Reversible pituitary dysfunction in a patient with Cushing's syndrome discovered as adrenal incidentaloma.

We report a 45-year-old woman with Cushing's syndrome showing reversible pituitary dysfunction. Left adrenal tumor was incidentally discovered by a screening examination of abdominal computed tomography. Although this patient lacked typical Cushingoid features except hypertension and leg edema, endocrine examinations revealed moderate suppression of plasma ACTH (~6.3 pg/ml) with relatively high levels of serum cortisol (~22.9 microg/dl) without normal circadian rhythm. Plasma ACTH failed to respond to either CRH or metyrapone, and dexamethasone failed to suppress her daily steroid production.
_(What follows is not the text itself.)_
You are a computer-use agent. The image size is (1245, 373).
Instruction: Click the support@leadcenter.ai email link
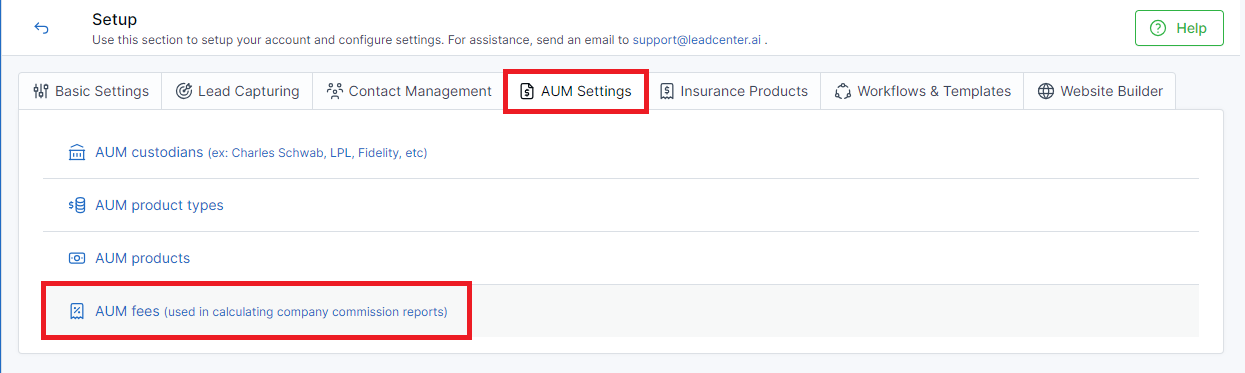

Surgical removal of left adrenocortical adenoma and 6-month replacement of hydrocortisone have ameliorated both ACTH and cortisol responses to CRH loading test. Postoperative responses of TSH and GH to TRH and GRH, respectively, were two fold higher than the preoperative levels. In contrast, basal and TRH-induced levels of serum PRL were decreased after surgery although both the basal and stimulated PRL levels were markedly high before surgery. In addition, gonadotropin response to GnRH examined in the same ovarian cycle was decreased in accordance with an increase in serum estradiol and progesterone levels after surgery. Improvement of hypercortisolemia even in a moderate case of Cushing's syndrome not only ameliorates hypertension, obesity and glucose intolerance, but also restores the accompanying dysfunctions of anterior pituitary, suggesting the clinical importance of early discovery and treatment of functioning adrenocortical incidentalomas.